Extract all of the data and reproduce it precisely.

— RECORDS FOR PROCESSING —

******************************

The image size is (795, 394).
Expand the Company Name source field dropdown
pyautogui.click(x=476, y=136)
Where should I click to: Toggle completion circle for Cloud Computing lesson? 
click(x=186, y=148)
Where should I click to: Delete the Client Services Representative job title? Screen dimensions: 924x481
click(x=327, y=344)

******************************

— REPLY —
The image size is (795, 394).
Expand the Company Name source field dropdown
pyautogui.click(x=476, y=136)
Where should I click to: Toggle completion circle for Cloud Computing lesson? 
click(x=186, y=148)
Where should I click to: Delete the Client Services Representative job title? Screen dimensions: 924x481
click(x=327, y=344)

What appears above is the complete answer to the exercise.